What you hand back must match the records word for word, with no pictures.

[Opening Dataset entries section]

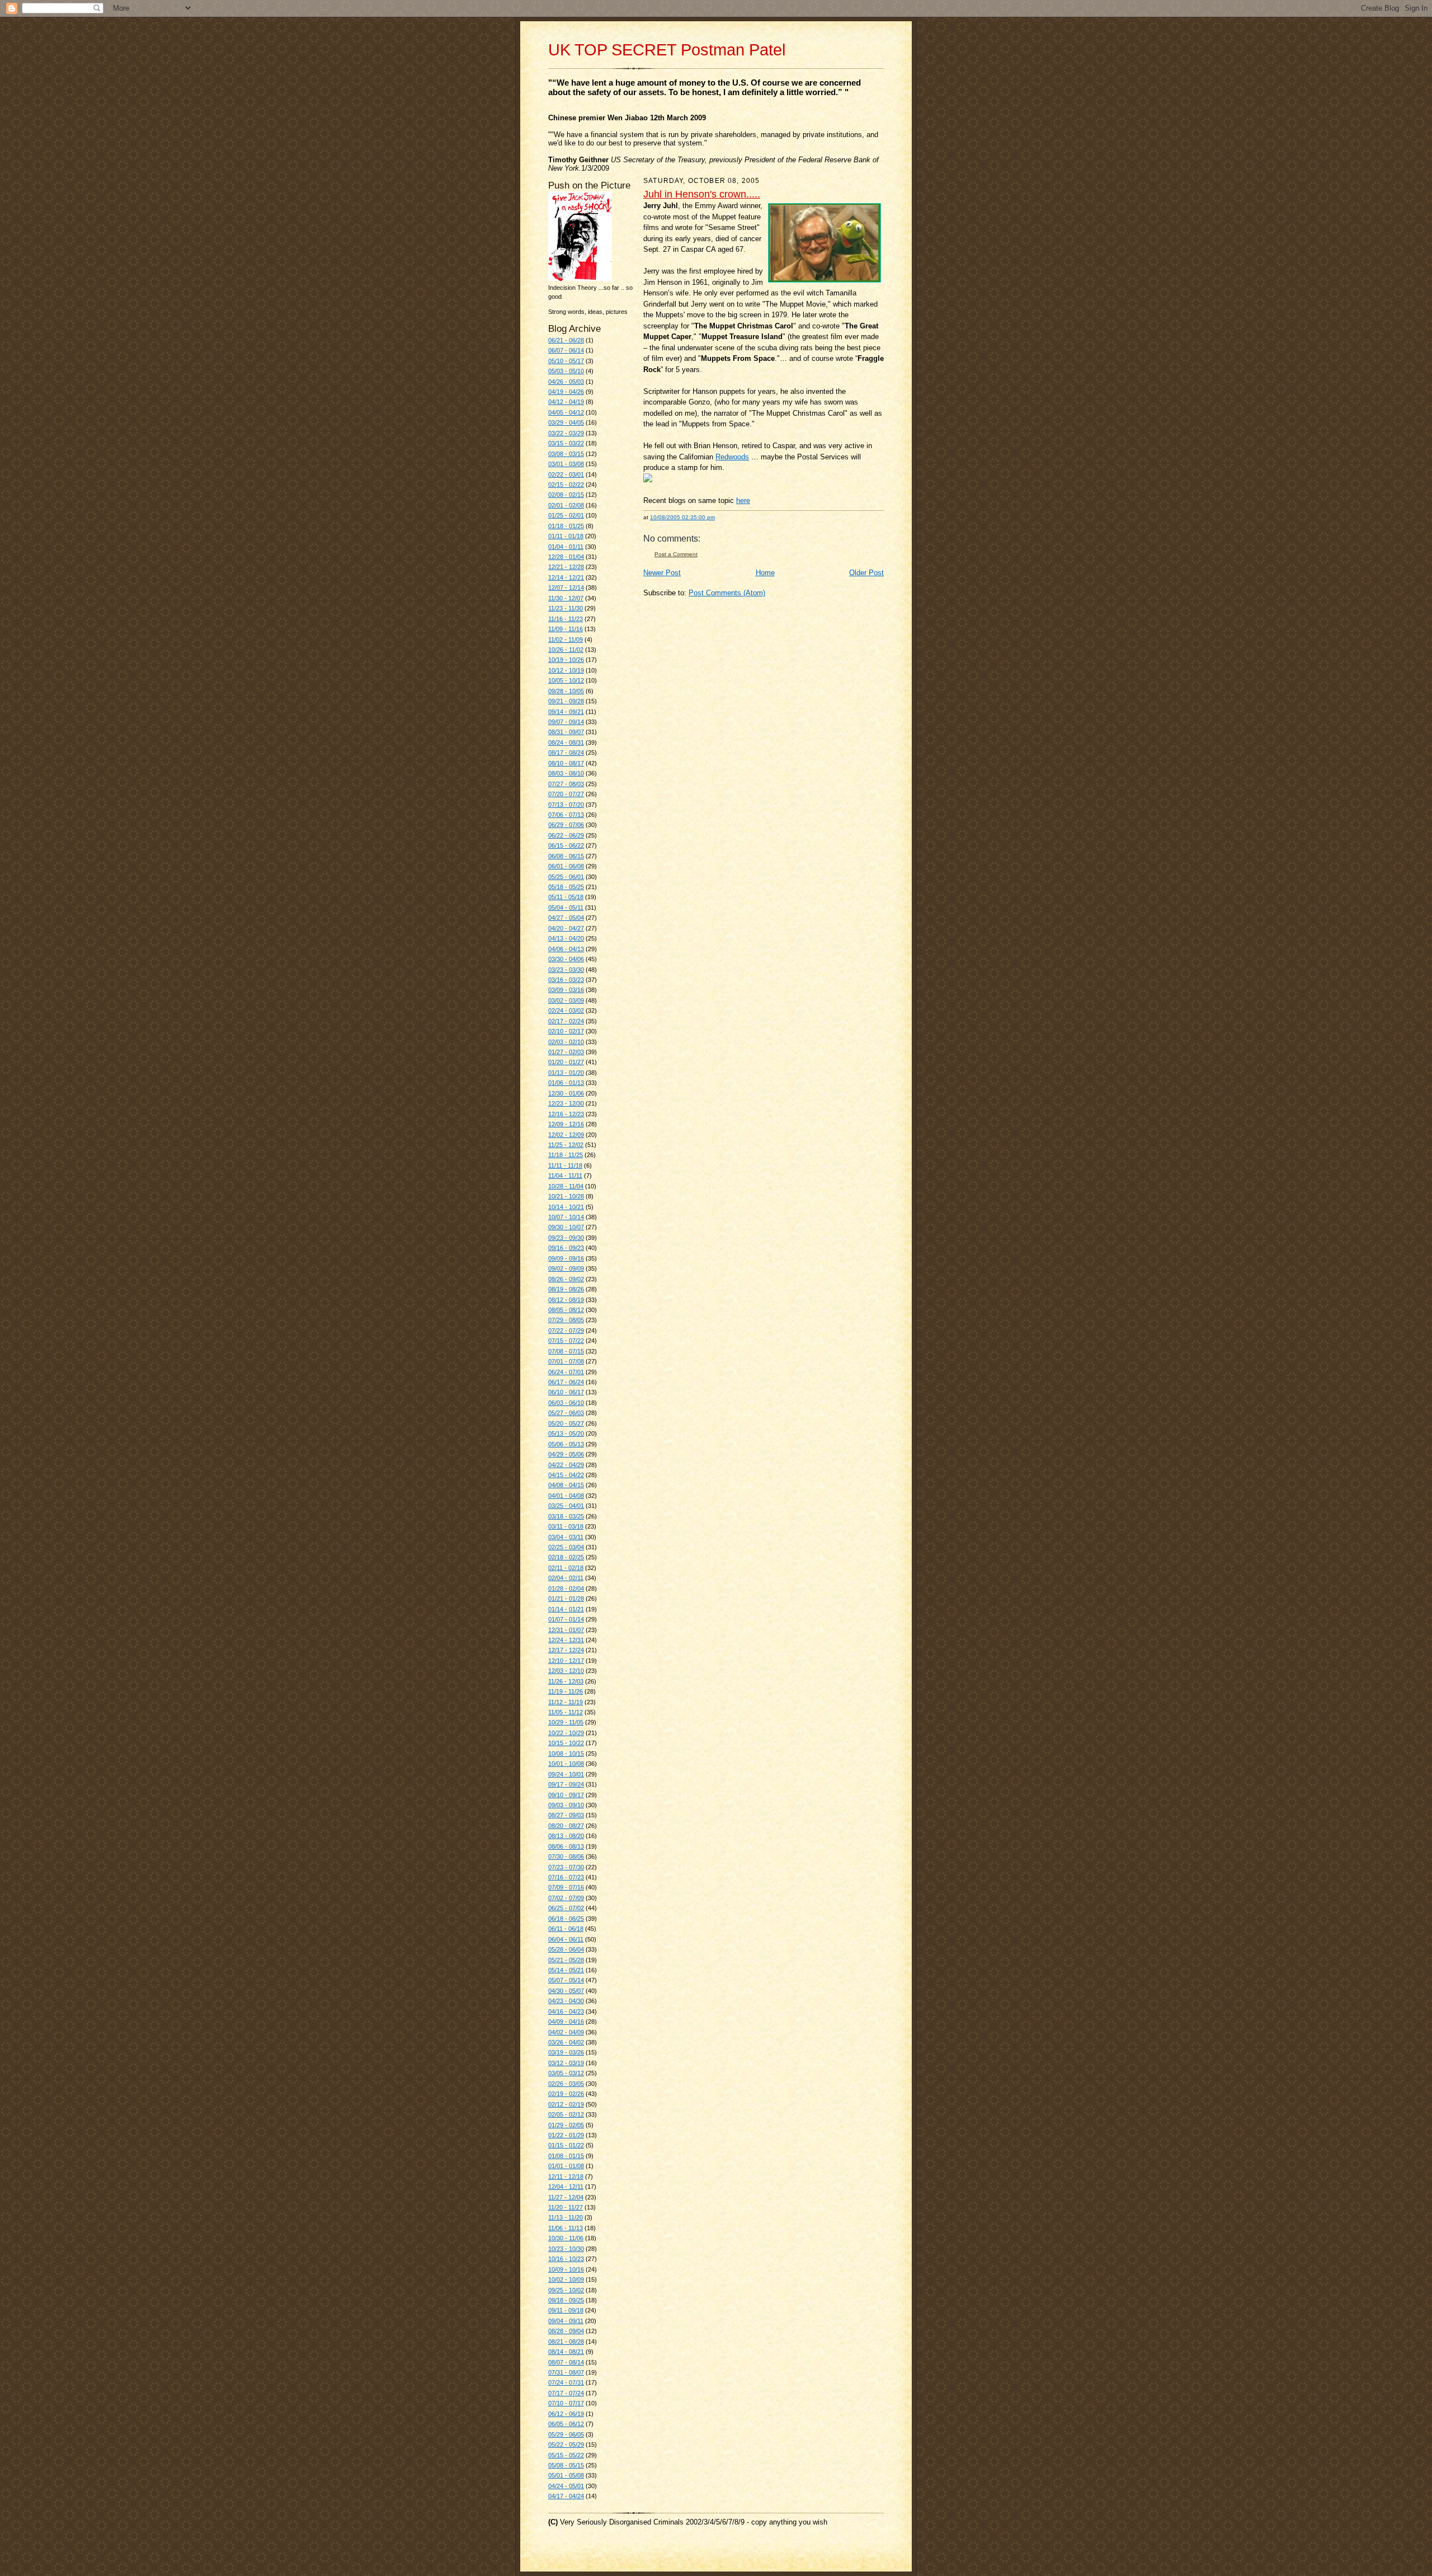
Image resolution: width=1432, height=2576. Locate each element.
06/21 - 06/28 (566, 340)
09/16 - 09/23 (566, 1247)
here (743, 500)
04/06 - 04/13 (566, 949)
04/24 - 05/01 (566, 2486)
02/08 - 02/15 (566, 494)
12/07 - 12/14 (566, 587)
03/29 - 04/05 (566, 422)
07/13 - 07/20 (566, 804)
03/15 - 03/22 (566, 443)
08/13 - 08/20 (566, 1835)
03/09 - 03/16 (566, 989)
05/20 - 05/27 (566, 1423)
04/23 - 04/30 (566, 2000)
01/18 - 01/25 (566, 526)
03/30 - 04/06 (566, 959)
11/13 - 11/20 (565, 2217)
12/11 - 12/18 (565, 2176)
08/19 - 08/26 (566, 1289)
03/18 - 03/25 (566, 1516)
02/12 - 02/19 (566, 2104)
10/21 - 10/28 (566, 1196)
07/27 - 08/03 (566, 784)
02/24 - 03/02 (566, 1010)
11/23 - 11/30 (565, 608)
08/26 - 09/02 (566, 1279)
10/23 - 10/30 (566, 2248)
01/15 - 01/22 (566, 2145)
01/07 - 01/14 (566, 1619)
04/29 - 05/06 (566, 1454)
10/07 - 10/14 (566, 1217)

[Closing Dataset entries section]

## Result for this exercise
Image resolution: width=1432, height=2576. Locate each element.
06/21 - 06/28 (566, 340)
09/16 - 09/23 (566, 1247)
here (743, 500)
04/06 - 04/13 (566, 949)
04/24 - 05/01 (566, 2486)
02/08 - 02/15 (566, 494)
12/07 - 12/14 (566, 587)
03/29 - 04/05 (566, 422)
07/13 - 07/20 (566, 804)
03/15 - 03/22 (566, 443)
08/13 - 08/20 (566, 1835)
03/09 - 03/16 (566, 989)
05/20 - 05/27 (566, 1423)
04/23 - 04/30 (566, 2000)
01/18 - 01/25 (566, 526)
03/30 - 04/06 (566, 959)
11/13 - 11/20 (565, 2217)
12/11 - 12/18 (565, 2176)
08/19 - 08/26 (566, 1289)
03/18 - 03/25 (566, 1516)
02/12 - 02/19 (566, 2104)
10/21 - 10/28 (566, 1196)
07/27 - 08/03 (566, 784)
02/24 - 03/02 (566, 1010)
11/23 - 11/30 (565, 608)
08/26 - 09/02 (566, 1279)
10/23 - 10/30 (566, 2248)
01/15 - 01/22 (566, 2145)
01/07 - 01/14 (566, 1619)
04/29 - 05/06 (566, 1454)
10/07 - 10/14 (566, 1217)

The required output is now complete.